Once the data is generated, it provides various statistics and visual feedback on the generated data, so that the users can have a detailed understanding of what type of objects were in which  locations in the world, under what conditions, and so on. 

Object Position Scatter Plot

Furthermore, there are post process tools that make the generated data appear even more realistic to the perception neural network. aiMotive has developed an algorithm, known as a reality filter, which is responsible for altering the synthetic images in a way that makes them resemble real data for the NN, reducing the domain gap between real and synthetic datasets. It is also on our roadmap to extend its capabilities for further sensor modalities. 

Sample image of an urban scenario with sun glare on lens


Synthetic data has great use throughout the AD development pipeline. 

First of all, it is an excellent way to quickly generate data for rapid prototyping. For instance, when you are developing a new detector for opened vehicle doors, within minutes you can generate thousands of frames containing such objects, under various weather, lighting, and traffic conditions, in a wide range of locations. You could very easily train and test your new algorithm, with minimal cost and effort. 

It can also be used in various ways for perception development. We at aiMotive take advantage of artificial data by pre-training our auto-annotation network, aiNotate, which we introduced in our previous blogpost. This way, we can minimize the need for manual annotation, even if we extend our operational design domain or the set of annotated objects. 

And most importantly, it is an indispensable tool for filling gaps in your training dataset. There are a wide range of scenarios that are extremely rare or almost impossible to capture in real life, so they remain underrepresented in the dataset used to train perception neural networks.
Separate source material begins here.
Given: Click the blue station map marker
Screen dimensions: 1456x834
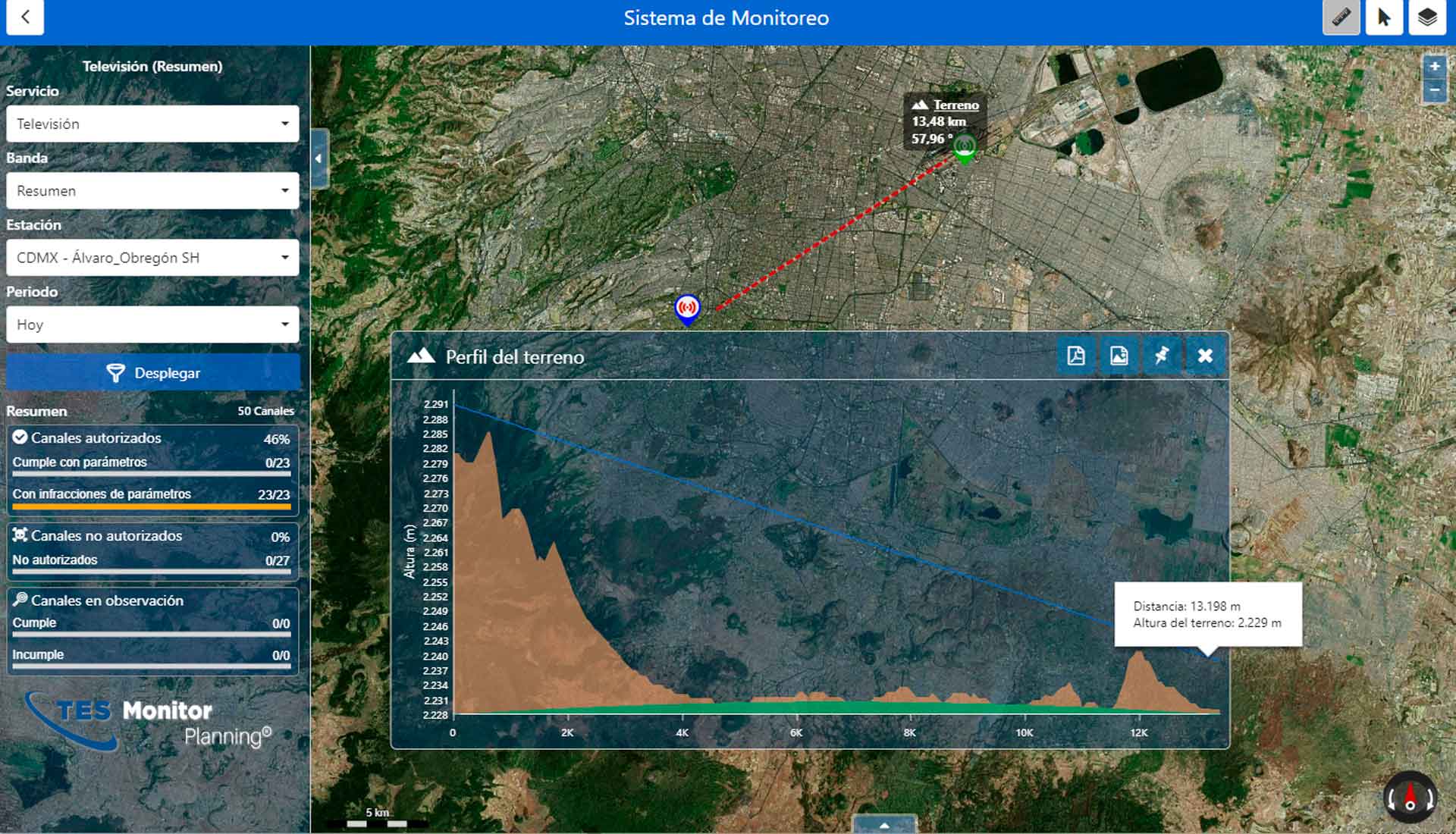Looking at the screenshot, I should (x=687, y=308).
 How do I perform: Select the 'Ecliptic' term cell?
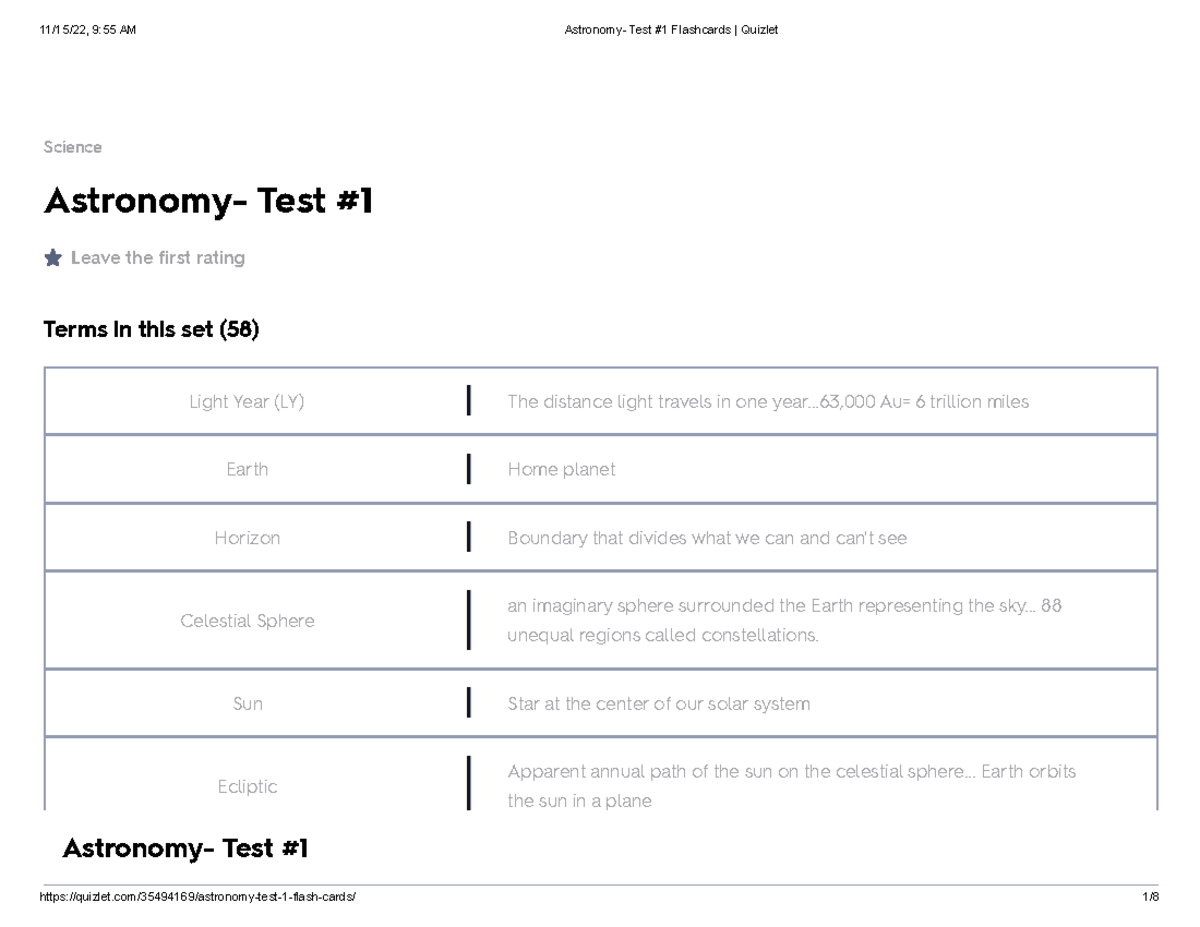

To avoid false detections or undesired behavior, as well as to improve the NN’s perception performance in general, these scenarios can be generated by aiFab and used during the training process. 


Synthetic data indistinguishable from real life carries enormous value for anybody developing AD software. aiFab allows its users to generate the right data easily, quickly and inexpensively for their data needs. In our next blogpost, we will detail how we close the loop of AD software development with our metrics tool.